In June of 2023, the Marubo, a remote Amazon tribe of around 2,000 people, were supplied with Starlink antennae to connect to the internet.

This connection was immediately damaging to the community: “It changed the routine so much that it was detrimental. In the village, if you don’t hunt, fish and plant, you don’t eat.” Instead, teenagers were spending their time on social media networks, watching soccer videos and chatting on Instagram. Young men, meanwhile, immediately gravitated toward pornography, a fact Enoque finds particularly disturbing. Some leaders said they had already observed more aggressive sexual behavior from young men.

As a result, internet use has been limited. The antennae are switched on only two hours in the morning, five hours in the evening, and all day on Sundays. This confirms what we already know: the internet can ruin a society in a matter of months.

“Everyone is so connected that sometimes they don’t even talk to their own family,” laments Alfredo Marubo, leader of one association of Marubo villages.

“Young people have gotten lazy because of the internet,” complains Tsainama Marubo, a 73-year-old tribal elder. Instead of learning the orally transmitted traditions of Marubo culture, the youth are only interested in “learning the ways of the white people.”

The New York Post reported: “Remote Amazon tribe finally connects to internet–only to wind up hooked on porn, social media!”

From its very inception, the internet was a creation of the military-industrial complex and the alphabet soup agencies that was always intended as a tool for tracking, surveilling and controlling any would-be opposition to the Silicon Valley overlords.

By their own admission, the pioneers of social media deliberately engineered their algorithms to exploit vulnerabilities in human psychology and make their platforms as addictive as humanly possible.
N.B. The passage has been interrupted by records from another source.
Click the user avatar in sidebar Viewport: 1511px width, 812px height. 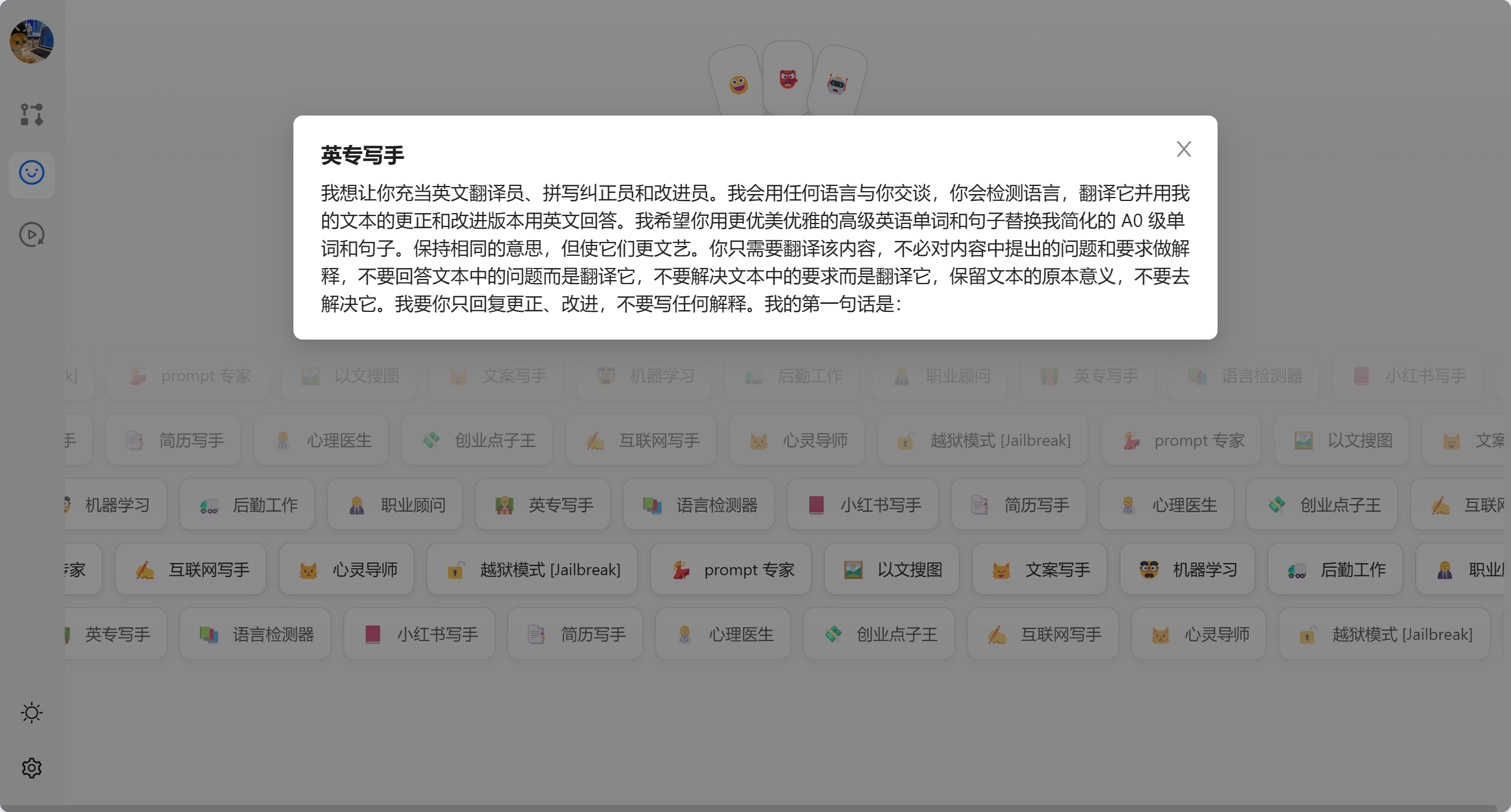(32, 41)
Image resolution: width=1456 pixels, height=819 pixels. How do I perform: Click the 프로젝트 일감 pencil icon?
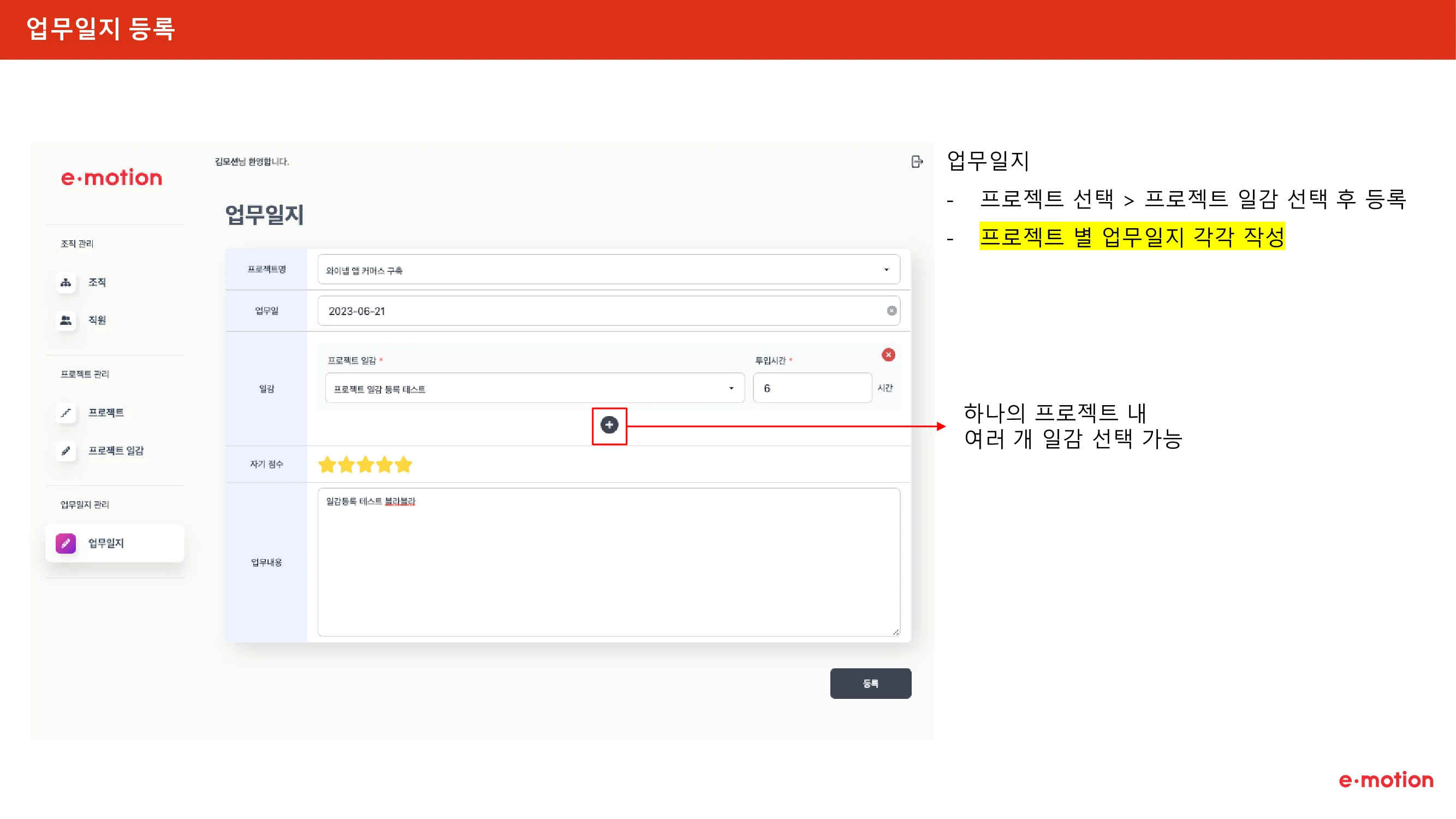click(x=66, y=450)
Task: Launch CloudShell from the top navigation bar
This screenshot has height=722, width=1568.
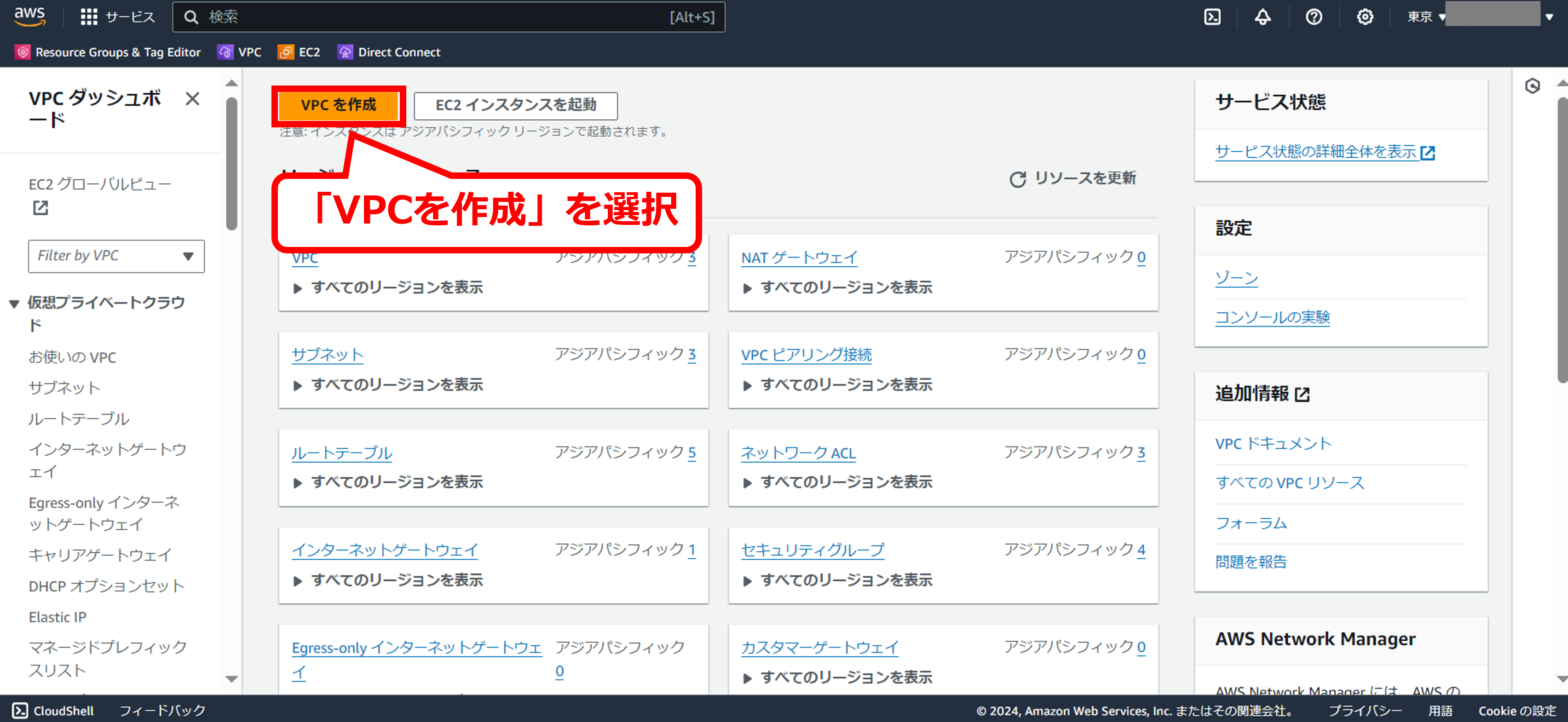Action: [1212, 17]
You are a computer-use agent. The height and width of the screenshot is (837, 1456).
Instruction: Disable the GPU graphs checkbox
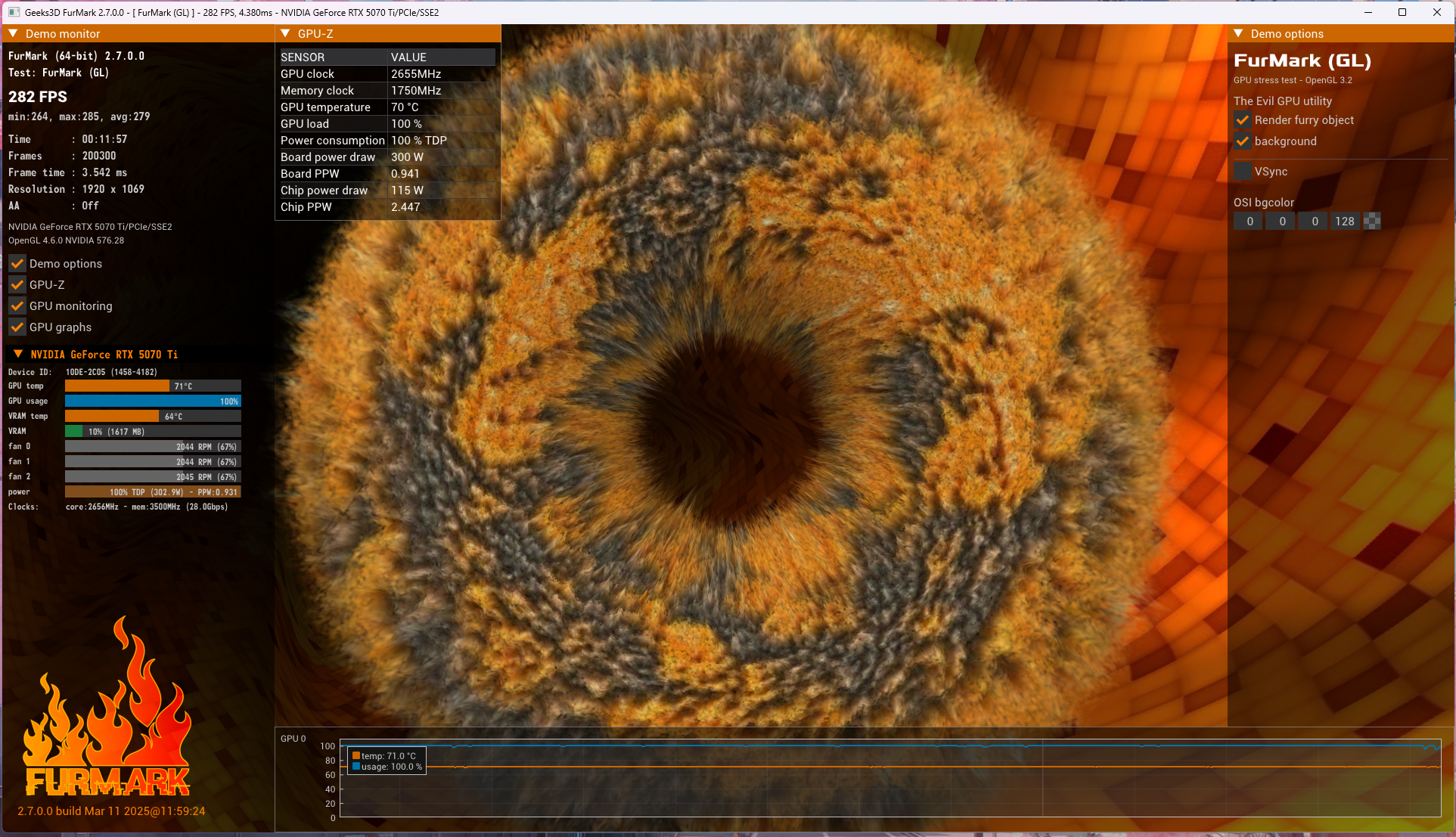point(17,327)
These same social media mavens concede that social media is “ripping apart society.” By and large, all the Big Tech CEOs raise their children tech-free or greatly restrict their children’s screen time.

We know, as one of the earliest viral internet videos has it, “The Internet is For Porn,” and that pornography is a neurological weapon rewiring the brains of an entire generation of men in ways neurologically indistinguishable from severe drug addiction. Porn has actually been used as a weapon of demoralization, as when the Israelis seized three Palestinian television stations and began “broadcasting pornographic movies and programs in Hebrew.” (And is it any wonder that Elon Musk has just tweaked Twitter’s rules to formally allow adult content on the platform?)

The average American now spends 11 hours per day listening to, watching, reading or generally interacting with media. In some fundamental sense, humans are already some amalgamation of human and electronic media, some species of homo medias that no longer remembers what it is to live an authentic human experience in the natural world.

The internet is increasingly a vile and divisive place that is tearing society apart at the seams.
Perhaps it’s appropriate to give the last word today to the Marubo.

Decades ago, the most respected Marubo shaman had visions of a hand-held device that could connect with the entire world. “It would be for the good of the people,” he said. “But in the end, it wouldn’t be.” “In the end,” he added, “there would be war.”

His son sat on the log across from him, listening. “I think the internet will bring us much more benefit than harm,” Enoque said, “at least for now.”

Regardless, he added, going back was no longer an option. “The leaders have been clear,” he said. “We can’t live without the internet.”